Les vols de plaisance ne représentent qu’une infime partie des activités de l’aéroport.

Aéroport Roland-­Désourdy: donner l’heure juste

La direction de l’aéroport Roland-­Désourdy a voulu remettre les pendules à l’heure, mercredi dernier, à la Ferme Héritage Miner, en y tenant une séance d’information pour expliquer ce que représentent réellement les activités commerciales de cette infrastructure située à Bromont.

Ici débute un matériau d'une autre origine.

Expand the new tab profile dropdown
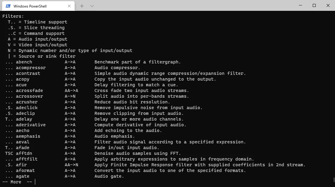Viewport: 335px width, 187px height. click(x=92, y=6)
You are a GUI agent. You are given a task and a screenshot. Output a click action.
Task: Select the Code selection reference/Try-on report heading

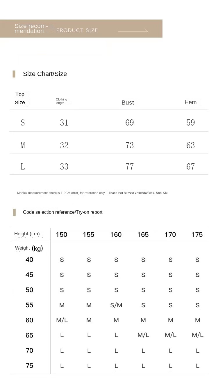point(62,212)
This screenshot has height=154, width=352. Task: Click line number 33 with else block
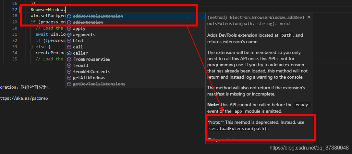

« On entend souvent dire que c’est seulement un aéroport de plaisance alors que ce n’est pas la réalité », explique au téléphone le directeur général de l’aéroport Roland-­Désourdy, Robert Blais. Selon ses chiffres, les vols de formations et ceux des compagnies qui utilisent l’aéroport représentent en réalité près de 95 % des « mouvements » (décollages et atterrissages). 

Comme une autoroute

Robert Blais était notamment accompagné de Romain Girard, directeur général du Conseil des aéroports du Québec. Celui-ci a expliqué qu’il ne fallait pas considérer un aéroport comme une entreprise normale. « C’est comme une autoroute. Elle n’est pas rentable comme telle, mais c’est ce qu’elle permet de véhiculer qui la rend intéressante », indique M. Blais, rapportant ainsi les propos de M. Girard.  

Il prend pour exemple l’entreprise Fabritech de Bromont. « L’aéroport leur a permis de signer des contrats avec les Américains et il y a beaucoup d’autres cas comme celui-ci », observe-t-il.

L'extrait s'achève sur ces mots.